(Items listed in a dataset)
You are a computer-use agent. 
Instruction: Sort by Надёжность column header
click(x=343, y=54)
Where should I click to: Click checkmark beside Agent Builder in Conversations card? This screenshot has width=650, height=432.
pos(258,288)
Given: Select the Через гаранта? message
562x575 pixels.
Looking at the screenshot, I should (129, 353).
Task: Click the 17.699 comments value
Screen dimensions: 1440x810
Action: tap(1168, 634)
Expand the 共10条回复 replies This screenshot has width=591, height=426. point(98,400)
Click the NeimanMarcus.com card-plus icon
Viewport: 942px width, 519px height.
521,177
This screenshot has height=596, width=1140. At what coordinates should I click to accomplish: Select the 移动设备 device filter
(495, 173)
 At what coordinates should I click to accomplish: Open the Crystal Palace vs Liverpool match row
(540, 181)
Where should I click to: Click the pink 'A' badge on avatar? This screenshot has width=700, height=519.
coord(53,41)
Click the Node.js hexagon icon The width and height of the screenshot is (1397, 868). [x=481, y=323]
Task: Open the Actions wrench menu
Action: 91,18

▶ Task objective
Extract every line from the one containing "Click the Node.js" through the last line of the data, inclusive, exactly as written.

▶ Answer to the problem
Click the Node.js hexagon icon The width and height of the screenshot is (1397, 868). [x=481, y=323]
Task: Open the Actions wrench menu
Action: 91,18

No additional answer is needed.